A trip to the hospital can fill your mailbox with stacks of bills from the doctor, pharmacy, labs, emergency room, and more. Handling this paperwork can add stress to an already trying situation.
Here are some things you can do to keep your medical bills from piling up faster than you can pay them.
Know before you go.
- Understand your policy’s rules and benefits before you have any medical procedures performed, if possible.
- Make sure you know why all procedures or tests are being done.
Keep everything. Hang on to all receipts, insurance forms, bills, and anything else related to your medical care.
Organize. Keep track of your bills by making a file for each provider, arranged by service date.
Itemize. If you don’t receive itemized bills, request them. Errors are common, so review every bill when you receive it. A simple mistake, like an incorrect computer code, can be costly.
Review. Ask these questions when you get your bill:
- Is your personal and insurance information correct?
- Were you charged more than once for the same service?
- Were you charged for something you refused or didn’t receive?
- Is there anything that seems unreasonably high or questionable?
Don’t ignore the explanation of benefits form. This paperwork comes from your insurance company. It shows your medical services and dates provided. It also shows how much you and your plan will pay. If you don’t understand what you owe and why, call your insurance company and find out.
What if you think there’s a mistake?
Medical bills and the payment process can be complicated — services provided by different departments may be billed at different times, and insurance claims can lag behind the statements you receive from your provider. This is why it’s so important to keep your bills organized and review them for mistakes. Depending on the type of error you find, here’s what you should do:
Charged twice or billed for services you didn’t receive? Contact the medical billing office. Explain why you believe there has been a mistake, and ask them to correct the error. Give them a reasonable amount of time to correct the mistake, but be sure to follow up and make sure it was in fact fixed. Ask for the name of the person you talk to, and, if possible, get their direct extension so you can follow up with them personally.
Insurance not paying your bills, or covering less than you expected? Review the claim with your insurance company. Explain why you think they are wrong and what actions are needed to get it fixed. If they did make a mistake, find out when the claim will be updated, and when the hospital will receive payment. If you have to take action (for example, if they need more information from you in order to make a determination), understand exactly what it is that they need you to do and when you have to do it. Confirm the conversation with your insurance company representative through a letter or e-mail, and keep copies for your files.

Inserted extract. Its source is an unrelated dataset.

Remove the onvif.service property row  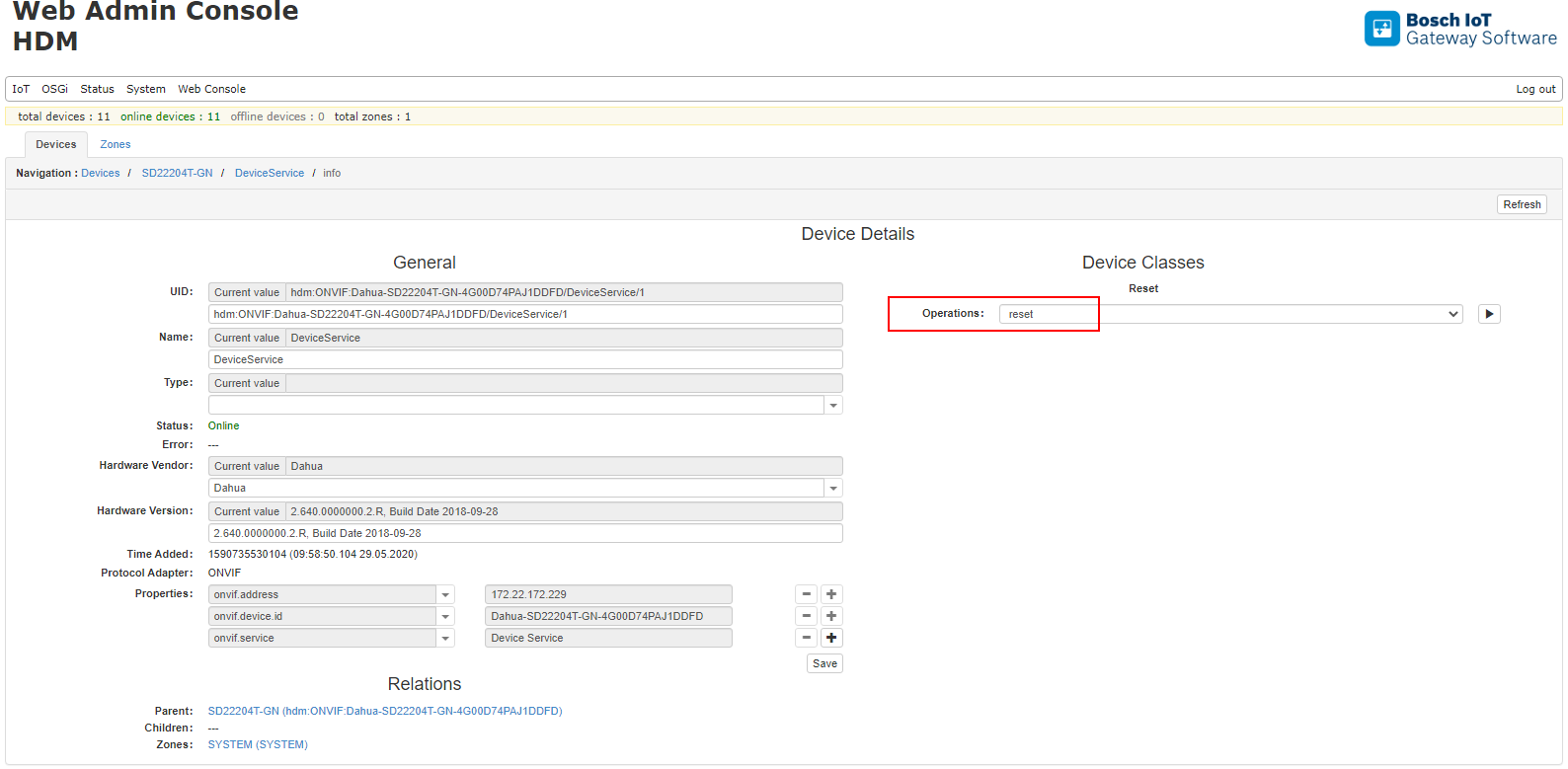pyautogui.click(x=807, y=638)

Insurance claim denied? Get a written explanation of denial. If your claim is denied, make sure your insurance company explains in writing exactly why they won’t cover your costs. Then, use the insurance company’s appeal process as soon as possible to dispute it if you think you’ve been wrongly denied.
What if you just can’t pay?
First and foremost, don’t stick your head in the sand! Ignoring bills won’t make them go away — and can cause more problems you’ll need to deal with down the road. If you can’t pay your medical bills, contact your medical provider to work out a payment plan. Many providers also have financial counselors on staff who can help you understand your options. If you find yourself behind on bill payments, keep the following tips in mind as well:
Maintain your credit rating. Try to keep the bill from being turned over to a collections agency to avoid damage to your credit. Don’t expect an agency to call your insurance company or vice versa. You’ll need to stay in contact with both, and keep them updated. If you have a past-due bill in collections because your claim was denied, keep working with your insurance company until it’s settled — the collection agency won’t do this for you. You should, however, write to the collections agency and explain the situation so that it’s documented with your account. Try setting up a long-term payment plan with the agency. That may stop them from reporting negative information about you to the credit bureaus.
Don’t let your health insurance coverage lapse. You may think you’re better off redirecting your monthly premium payments to cover your medical bills, but if something happens again, your financial problems will only get worse. Also, your recent illness may be considered a pre-existing condition that prevents you from getting coverage when you apply for a new policy.
Look for ways to save on your health insurance premiums. Talk to your insurance agent about increasing your deductible or co-payment amount. If you have a child in college, see if it has a low-cost health insurance plan that would allow you to take your child off your plan. Finally, a secondary plan might pay medical bills not covered by your primary plan. For example, your spouse’s group plan may give you some benefits. Or, if Medicare is your primary insurance, you may have a secondary policy through a retirement plan, another group plan, or an individual plan.
Managing your health can be challenging, and managing the bills that come along with it can seem overwhelming. If you take the actions above, however, you can improve your chances of staying financially fit.